Mr. Smythe, Collector in New York, called at my house yesterday with Senator Doolittle, and both were much interested in the election of Senator in Connecticut. I remarked to them that the subject had been greatly mismanaged, and I doubted, knowing the men and their management, or mismanagement, whether anything could now be done; that Foster and his friends had been sanguine and full of confidence, — so much so that they had taken no precautionary measures, and he and his friends could not, in good faith, make farther move for him, and yet they would do nothing for any one else.

Mr. Smythe said that from information which he had there was no doubt that Ferry would be defeated and a true man elected. There were, he said, three candidates spoken of, myself, Foster, and Cleveland; that they could do better with me than with either, Foster next, and Cleveland last.

I repeated that I could not well see how Foster could now be taken up, and yet so intense were he and his friends that they would engage for no others. Smythe said he would leave this evening and would go on to-morrow to New Haven, confident he could do something.

But all will be labor lost.
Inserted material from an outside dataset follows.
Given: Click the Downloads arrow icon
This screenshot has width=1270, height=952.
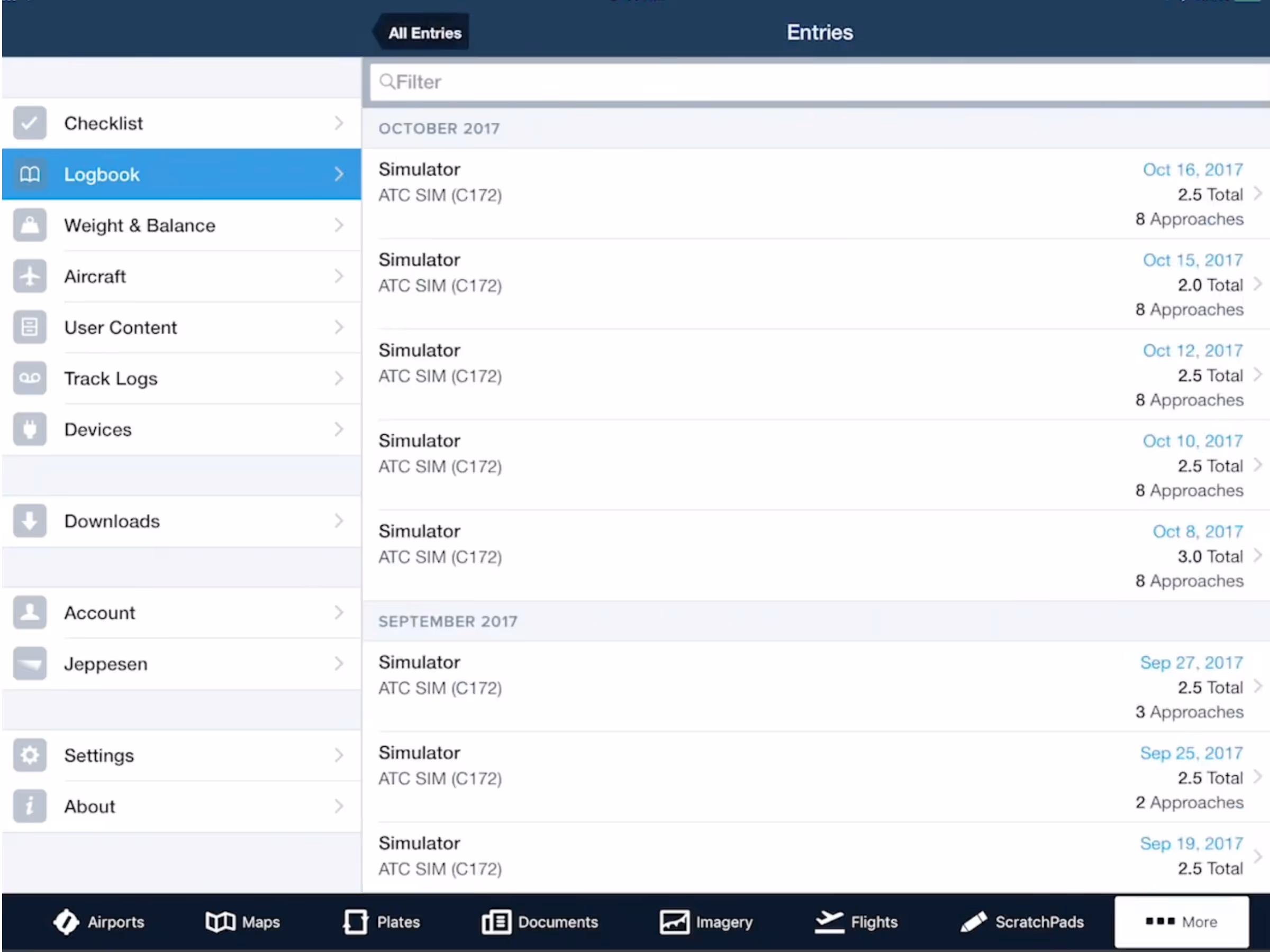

I have little doubt that if the matter were taken up sensibly the election of a true man could be secured. But Babcock, Sperry, Starkweather, and others, who had managed things at New Haven, would interest themselves for no one but Foster, while his chances are the worst after what has been done, and to now be a candidate would be dishonorable.
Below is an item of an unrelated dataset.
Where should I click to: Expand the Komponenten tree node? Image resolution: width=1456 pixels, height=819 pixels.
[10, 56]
The Democrats, who would securely control this, would probably unite on me sooner than any one named, but the Republican friends of Johnson have been manipulated by Foster's friends and taught to stand by their party until they have no independence or strength. The weak and simple conduct of Babcock and the Republican Johnson men, is disgusting. They have resolved and re-resolved that they will not divide the Republican Party. Consequently they must go with it in all its wrongdoing and mischief, because the Radicals, being a majority, will control what is called the Republican Party. This is the light, frivolous training and results of Connecticut Whiggery. While preferring to be Johnson men and to support the Administration, they are aiding the election of a Radical, anti-Johnson, anti-Administration man to the Senate, — all, as they claim, to preserve the party, but certainly without regard as to consistency or principle.